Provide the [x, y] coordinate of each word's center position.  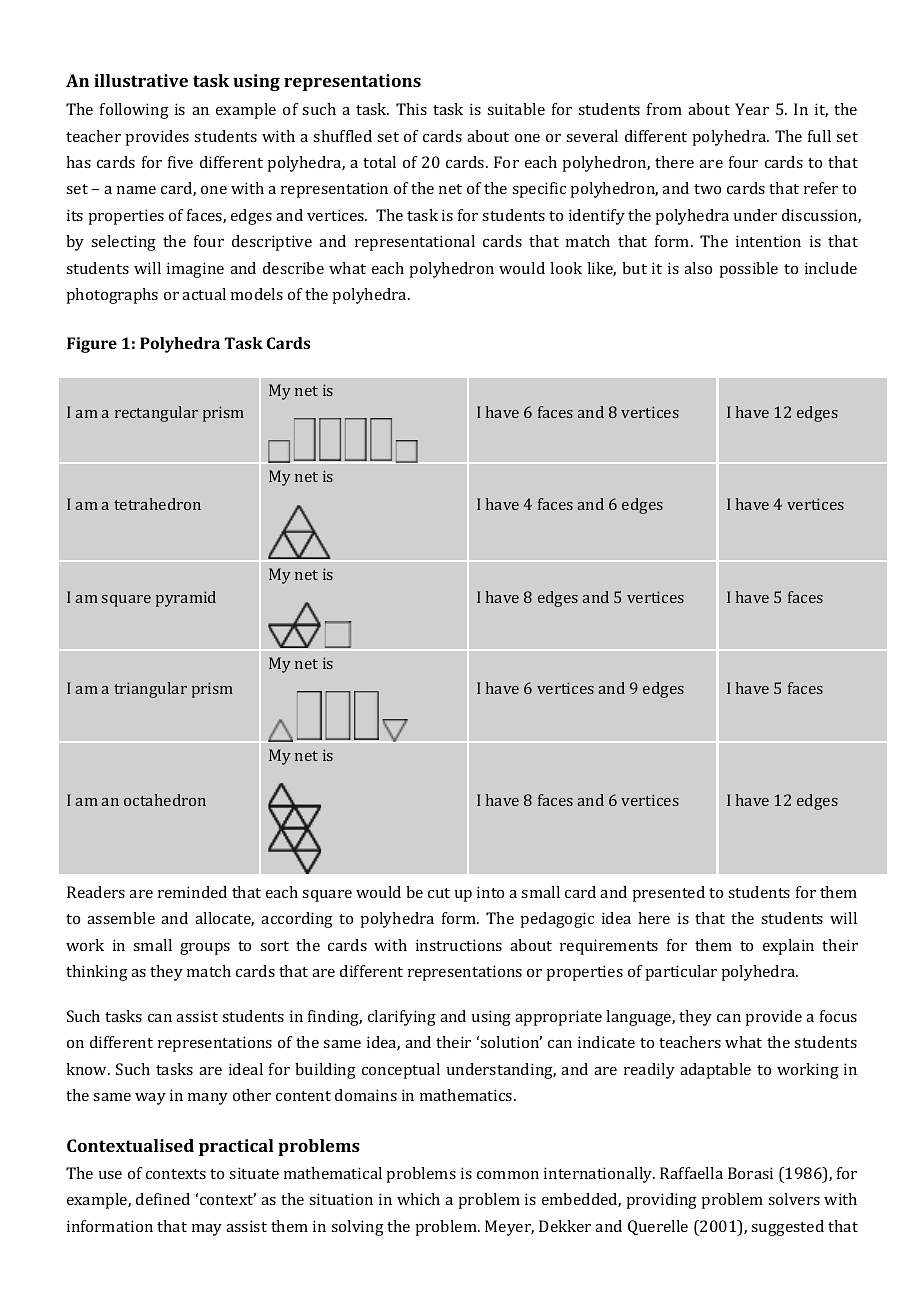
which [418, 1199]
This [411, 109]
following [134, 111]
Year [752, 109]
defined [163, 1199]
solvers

-----

Task ::
Present every line of the material above as a numbered list, skipping any blank lines and leaving any pictures out of your answer.

Final result ::
1. Provide the [x, y] coordinate of each word's center position.  
2. which [418, 1199]
3. This [411, 109]
4. following [134, 111]
5. Year [752, 109]
6. defined [163, 1199]
7. solvers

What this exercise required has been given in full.